Чуть позже он поманил Памелу, теперь прекрасную девятнадцатилетнюю девушку, и, обняв ее за шею, поцеловал впервые за много лет.

«Дайте мне умереть», — сказал он.

После этого он больше не говорил. Еще немного, и печальная, усталая жизнь, которая длилась менее сорока девяти лет, закончилась: мечтатель и моралист, честный человек, уважаемый всеми, он никогда не был финансистом. Он закончил жизнь с меньшим, чем начал.

XV ЮНЫЙ БЕН ФРАНКЛИН

В третий раз смерть вошла в дом Клеменсов: теперь она не только принесла горе, но и изгнала свет нового состояния с самого порога. Катастрофа казалась полной.

Дети были ошеломлены. Судья Клеменс был человеком сдержанным и холодным, но они любили его — каждый по-своему, — уважали его честность и благородство помыслов. Миссис Клеменс признавалась соседу, что, несмотря на свою манеру держаться, муж ее всегда был человеком сердечным и глубоко привязанным к семье. Они помнили, что он никогда не возвращался из поездки, не привозив каждому какого-нибудь подарка, пусть даже самого пустякового. Орион, глядя на следующее утро в окно, увидел старого Абрама Курца и услышал его смех. Он недоумевал, как кто-то еще может смеяться.

Мальчик Сэм был совершенно разбит. Угрызения совести, которые всегда обходились с ним безжалостно, теперь тяжело навалились на него. Дикие выходки, непослушание, равнодушие к отцовским желаниям — все вспомнилось разом; сотня вещей, самих по себе незначительных, показались чудовищными и разрывающими сердце при мысли о том, что их уже нельзя исправить. Видя его горе, мать взяла его за руку и провела в комнату, где лежал отец.

— Всё в порядке, Сэмми, — сказала она. — Что сделано, то сделано, и ему это уже не важно; но здесь, возле него, я хочу, чтобы ты пообещал мне...

Он повернулся, заливаясь слезами, и бросился ей на грудь.

— Я пообещаю что угодно, — рыдал он, — только не заставляй меня ходить в школу! Что угодно!

Мать подержала его немного в объятиях, раздумывая, а затем произнесла:

— Нет, Сэмми, тебе больше не нужно ходить в школу. Только пообещай мне быть мальчиком получше. Пообещай не разбивать мне сердце.

И он пообещал ей быть верным, трудолюбивым и честным человеком, под стать отцу. Мать осталась этим довольна. Чувство чести и справедливости было уже сильно развито в нем. Для него обещание всегда было серьезным делом; данное же при таких обстоятельствах, оно должно было стать священным.

В ту ночь — это было уже после похорон — у него проявилась склонность к сомнамбулизму. Его мать и сестра, спавшие вместе, увидели, как открылась дверь и вошла фигура в белом. Естественным образом нервничая в такое время и жидя в эпоху почти всеобщих суеверий, они испугались и накрылись с головой. Вскоре чья-то рука легла на покрывало — сначала в ногах, а затем у изголовья кровати. Миссис Клеменс осенила догадка:

— Сэм! — произнесла она.

Он ответил, но спал крепким сном и рухнул на пол. Во сне он встал и обернулся простыней. После этого он бродил во сне еще несколько ночей подряд. Затем стал спать крепче.

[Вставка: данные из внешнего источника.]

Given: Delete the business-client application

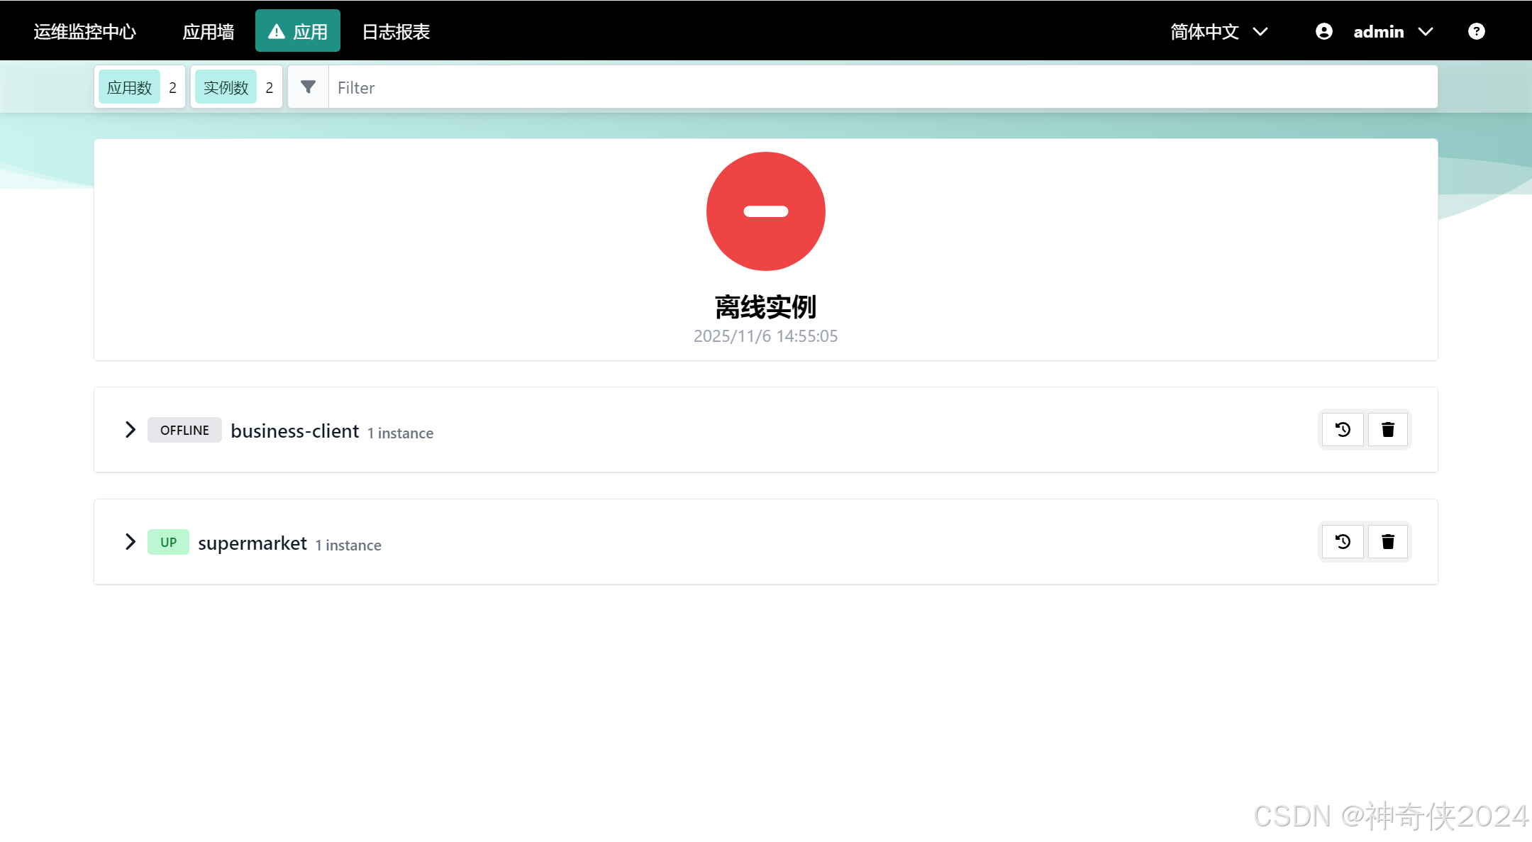Looking at the screenshot, I should [1388, 430].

Орион вернулся в Сент-Луис. К тому времени он был отличным мастером наборной и акцидентной печати и получал жалование в десять долларов в неделю (в те бережливые времена это были большие деньги), из которых три доллара еженедельно отправлял семье. Памела, основательно освоившая игру на фортепиано и гитаре, уехала в городок Парис в округе Монро, находившийся примерно в пятидесяти милях оттуда, и стала давать уроки ученикам музыки, отдавая в семейный фонд всё, что оставалось после оплаты пансиона и одежды. Для девушки это было тяжелым испытанием, так как она была робкой и не отличанлась крепким здоровьем; однако она проявила решимость и терпение и добилась успеха. Памела Клеменс была благородной натуры человеком и заслуживает более подробного жизнеописания, чем то, что может вместить эта книга.

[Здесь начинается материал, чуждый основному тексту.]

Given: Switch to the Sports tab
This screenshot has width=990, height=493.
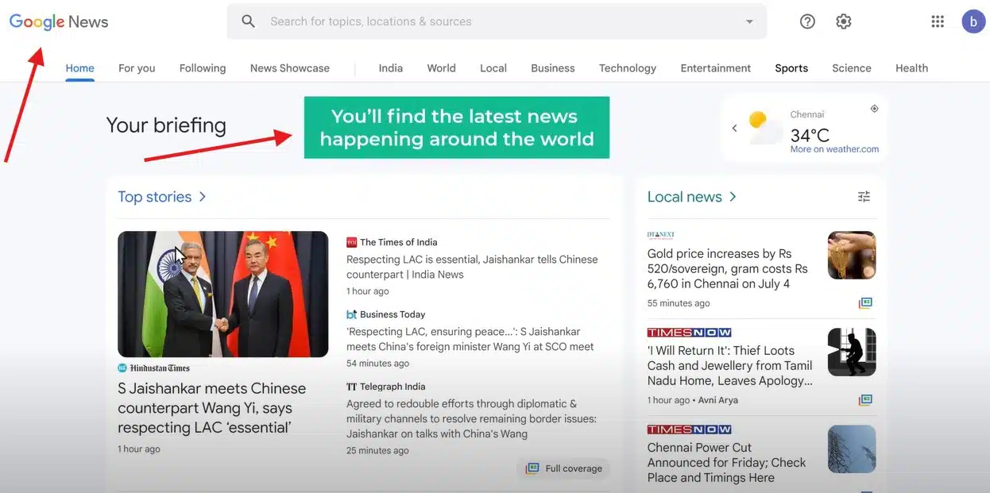Looking at the screenshot, I should tap(791, 68).
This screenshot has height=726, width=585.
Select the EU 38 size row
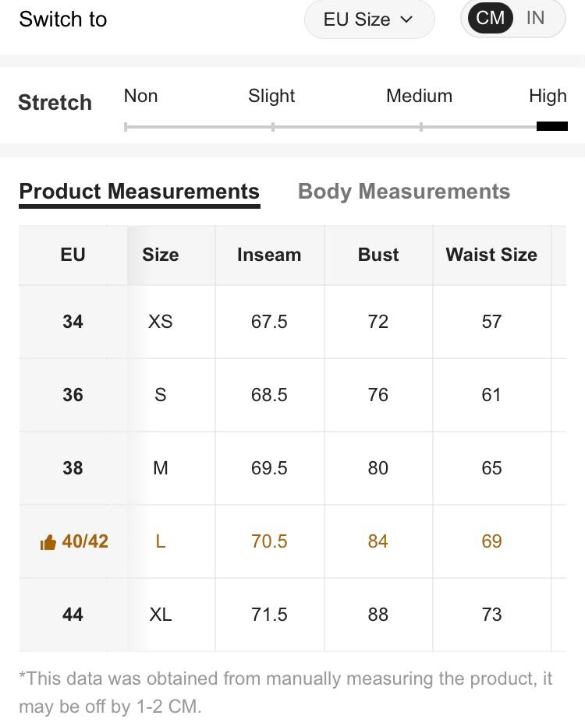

Миссис Клеменс и ее сын Сэмюэл провели серьезный разговор и, осознавая, что печатное дело дает возможность получить дальнейшее образование, а также средство к существованию, сошлись на том, что его следует отдать в ученики к Джозефу П. Аменту, который недавно переехал из Пальмиры в Ганнибал и купил еженедельную демократическую газету Missouri Courier. Условия ученичества были не слишком щедрыми. Они были обычными для того времени: пансион и одежда — «больше пансиона, чем одежды, и маловато того и другого», как бывало говаривал Марк Твен.

«Полагалось бы получать два костюма в год, как какому-нибудь ниггеру, но я их не получал. Мне достался один костюм, а остальное выдавали старым тряпьем Амента, которое не подходило мне ни по одной статье. Я был ростом всего вполовину меньше его, и когда надевал одну из его рубашек, чувствовал себя так, будто на меня напялили цирковой шатер. Брюки приходилось подворачивать чуть ли не до ушей, чтобы сделать их короче».

Был там и другой ученик, парень лет восемнадцати по имени Уэйлс Маккормик, малый озорной и просто гигант. Одежда Амента была Уэйлсу мала, но носить ее приходилось, и Сэм Клеменс с Уэйлсом Маккормиком вместе, разодетые в обноски Амента, должно быть, представляли собой живописную парочку. Какое-то время там жил и мальчик по имени Ральф; но он, судя по всему, не отличался какими-либо яркими чертами, и память о нем поблекнула.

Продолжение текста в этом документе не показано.